The most legitimate way to view this is through an animation, but I guess the file was too big for my notebook to export it. Instead, please enjoy these images. Maybe if you get a good scroll going it can be like a flipbook. The final state persists to infinite time. I show it from a birds-eye-view as well to get a better look at the "still-lifes."

enter image description here enter image description hereenter image description hereenter image description here enter image description hereenter image description hereenter image description hereenter image description here enter image description hereenter image description hereenter image description hereenter image description here enter image description here

^These lads will stick around.

Conclusion and future directions

I think the most useful aspect of this project is that it is clearer now how one would go about doing this in a more systematic way. LatticePlot should look a bit more like RulePlot than it does currently, but should probably keep the feature of being able to plot arbitrary states on the lattice (if someone has highly-optimized Monte Carlo or tensor network simulations written in another language, being able to feed their data to LatticePlot directly would be very useful). It should also be more streamlined: I wouldn't be surprised if there were a method to vectorize some calculations by way of something like an image (lattice) integral a la Viola-Jones facial detection. Certainly there's a more elegant and speedier way of accessing nearest neighbors.

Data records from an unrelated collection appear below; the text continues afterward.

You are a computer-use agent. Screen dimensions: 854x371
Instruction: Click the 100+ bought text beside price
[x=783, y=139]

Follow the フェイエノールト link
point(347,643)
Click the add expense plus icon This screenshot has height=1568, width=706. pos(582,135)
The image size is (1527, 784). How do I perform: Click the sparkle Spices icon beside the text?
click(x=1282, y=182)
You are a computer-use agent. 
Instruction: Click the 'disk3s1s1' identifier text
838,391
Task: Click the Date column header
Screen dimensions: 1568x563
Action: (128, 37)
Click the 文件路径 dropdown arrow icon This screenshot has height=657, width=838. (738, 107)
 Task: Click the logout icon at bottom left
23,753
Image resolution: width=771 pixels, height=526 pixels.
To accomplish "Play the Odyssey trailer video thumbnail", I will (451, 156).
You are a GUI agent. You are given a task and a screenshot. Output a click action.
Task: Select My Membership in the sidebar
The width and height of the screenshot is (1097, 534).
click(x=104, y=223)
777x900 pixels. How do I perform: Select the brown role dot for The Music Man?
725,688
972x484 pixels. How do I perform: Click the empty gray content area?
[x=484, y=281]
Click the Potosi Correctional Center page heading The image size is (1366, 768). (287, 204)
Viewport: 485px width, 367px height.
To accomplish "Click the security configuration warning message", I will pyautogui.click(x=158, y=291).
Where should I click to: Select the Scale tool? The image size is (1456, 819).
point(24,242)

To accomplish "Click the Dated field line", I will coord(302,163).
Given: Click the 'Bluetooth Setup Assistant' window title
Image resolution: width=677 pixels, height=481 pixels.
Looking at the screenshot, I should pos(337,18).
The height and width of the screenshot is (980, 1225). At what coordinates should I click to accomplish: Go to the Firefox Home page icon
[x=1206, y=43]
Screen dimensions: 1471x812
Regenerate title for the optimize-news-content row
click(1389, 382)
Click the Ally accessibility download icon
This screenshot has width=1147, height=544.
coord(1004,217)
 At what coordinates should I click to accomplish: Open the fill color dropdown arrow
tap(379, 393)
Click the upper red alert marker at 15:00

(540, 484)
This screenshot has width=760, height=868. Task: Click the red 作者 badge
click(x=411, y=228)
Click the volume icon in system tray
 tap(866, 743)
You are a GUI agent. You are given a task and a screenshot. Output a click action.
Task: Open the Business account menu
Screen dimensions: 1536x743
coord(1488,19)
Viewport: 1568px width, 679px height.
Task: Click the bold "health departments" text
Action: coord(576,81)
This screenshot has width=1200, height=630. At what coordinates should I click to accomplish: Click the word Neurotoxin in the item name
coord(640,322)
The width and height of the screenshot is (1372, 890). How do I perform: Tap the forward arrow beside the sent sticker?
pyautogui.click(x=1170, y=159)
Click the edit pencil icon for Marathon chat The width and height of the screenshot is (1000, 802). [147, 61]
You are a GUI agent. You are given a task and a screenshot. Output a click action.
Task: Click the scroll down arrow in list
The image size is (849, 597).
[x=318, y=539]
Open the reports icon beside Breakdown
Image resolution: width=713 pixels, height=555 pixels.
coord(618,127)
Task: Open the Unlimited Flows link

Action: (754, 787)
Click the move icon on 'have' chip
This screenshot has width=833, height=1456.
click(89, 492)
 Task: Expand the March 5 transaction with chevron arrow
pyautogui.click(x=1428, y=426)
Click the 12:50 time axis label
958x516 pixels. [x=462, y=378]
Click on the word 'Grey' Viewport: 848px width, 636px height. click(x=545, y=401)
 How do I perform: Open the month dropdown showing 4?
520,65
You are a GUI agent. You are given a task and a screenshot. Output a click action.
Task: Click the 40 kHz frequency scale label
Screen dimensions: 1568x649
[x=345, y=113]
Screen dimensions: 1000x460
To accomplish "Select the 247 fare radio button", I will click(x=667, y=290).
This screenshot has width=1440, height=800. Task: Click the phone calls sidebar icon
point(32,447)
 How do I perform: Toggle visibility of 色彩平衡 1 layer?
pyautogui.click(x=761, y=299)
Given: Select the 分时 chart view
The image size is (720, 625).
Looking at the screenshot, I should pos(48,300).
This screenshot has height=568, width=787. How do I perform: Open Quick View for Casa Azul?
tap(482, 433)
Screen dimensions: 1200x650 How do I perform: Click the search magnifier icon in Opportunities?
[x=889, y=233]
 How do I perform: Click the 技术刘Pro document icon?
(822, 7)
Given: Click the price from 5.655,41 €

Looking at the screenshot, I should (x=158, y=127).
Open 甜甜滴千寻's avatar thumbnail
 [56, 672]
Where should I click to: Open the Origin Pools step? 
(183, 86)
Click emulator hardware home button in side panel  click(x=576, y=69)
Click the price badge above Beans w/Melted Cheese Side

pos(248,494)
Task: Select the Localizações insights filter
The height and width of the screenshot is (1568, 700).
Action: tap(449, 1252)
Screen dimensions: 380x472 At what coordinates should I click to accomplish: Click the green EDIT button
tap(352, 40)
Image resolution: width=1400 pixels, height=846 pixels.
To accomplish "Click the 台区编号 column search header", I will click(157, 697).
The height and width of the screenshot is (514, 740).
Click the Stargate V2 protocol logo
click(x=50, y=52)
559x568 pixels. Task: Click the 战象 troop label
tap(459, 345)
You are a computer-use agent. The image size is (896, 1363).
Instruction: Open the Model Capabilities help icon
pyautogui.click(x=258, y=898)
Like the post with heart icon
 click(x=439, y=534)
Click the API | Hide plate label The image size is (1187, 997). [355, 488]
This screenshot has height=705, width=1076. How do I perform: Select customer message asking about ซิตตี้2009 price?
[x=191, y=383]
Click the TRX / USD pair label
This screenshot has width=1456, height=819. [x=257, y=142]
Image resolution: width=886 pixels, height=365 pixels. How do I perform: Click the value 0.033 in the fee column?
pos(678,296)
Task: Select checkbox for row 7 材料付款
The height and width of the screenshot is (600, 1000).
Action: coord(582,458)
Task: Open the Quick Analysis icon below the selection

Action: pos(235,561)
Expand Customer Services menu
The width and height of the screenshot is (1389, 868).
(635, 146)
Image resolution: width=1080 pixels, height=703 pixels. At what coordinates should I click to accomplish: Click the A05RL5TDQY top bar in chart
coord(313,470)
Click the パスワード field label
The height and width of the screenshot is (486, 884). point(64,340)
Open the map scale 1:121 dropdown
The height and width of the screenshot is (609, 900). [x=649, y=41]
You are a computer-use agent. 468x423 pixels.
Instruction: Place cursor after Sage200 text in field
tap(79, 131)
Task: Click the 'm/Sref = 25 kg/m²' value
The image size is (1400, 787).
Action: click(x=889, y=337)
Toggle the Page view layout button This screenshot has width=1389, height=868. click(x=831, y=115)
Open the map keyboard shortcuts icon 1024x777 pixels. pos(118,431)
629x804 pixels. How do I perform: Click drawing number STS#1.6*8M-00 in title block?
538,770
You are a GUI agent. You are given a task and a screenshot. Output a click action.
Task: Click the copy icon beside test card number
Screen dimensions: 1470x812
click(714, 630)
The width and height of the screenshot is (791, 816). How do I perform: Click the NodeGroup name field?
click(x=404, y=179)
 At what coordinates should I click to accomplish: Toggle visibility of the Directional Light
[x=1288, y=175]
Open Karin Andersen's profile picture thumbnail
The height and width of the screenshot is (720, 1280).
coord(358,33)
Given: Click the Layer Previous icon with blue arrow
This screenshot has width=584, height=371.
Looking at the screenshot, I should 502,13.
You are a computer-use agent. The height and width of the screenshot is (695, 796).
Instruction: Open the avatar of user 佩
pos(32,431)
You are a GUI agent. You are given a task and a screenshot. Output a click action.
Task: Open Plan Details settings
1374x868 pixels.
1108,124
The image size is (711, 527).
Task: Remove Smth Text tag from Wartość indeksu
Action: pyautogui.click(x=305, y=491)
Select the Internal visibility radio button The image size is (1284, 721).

Something I originally wanted to do but my code was not performant enough to manage was a Monte Carlo Ising simulation. Integration with pre-built cellular automata should also be considered. Even if you have a lattice with a number of nearest-neighbors that doesn't correspond to any cellular automaton on a Z^n grid, you can always find some n large enough to truncate a totalistic automaton to your lattice of choice. The Bravais lattices should all basically follow the scheme here with minor details changed, but more exotic lattices like the Pyrochlore (causes high frustration in Heisenberg magnets) should be supported as well.

Finally, when the lattices are large (even with transparent spheres) it can be difficult to see what's going on inside. For Bravais lattices, there should in principle be a pretty good way to peer inside: a TomographyPlot function which would take in your lattice, state, and Miller indices of a plane in the lattice. The output would be a Manipulate which allowed you to see 2D slices of the lattice on the planes defined by the Miller indices.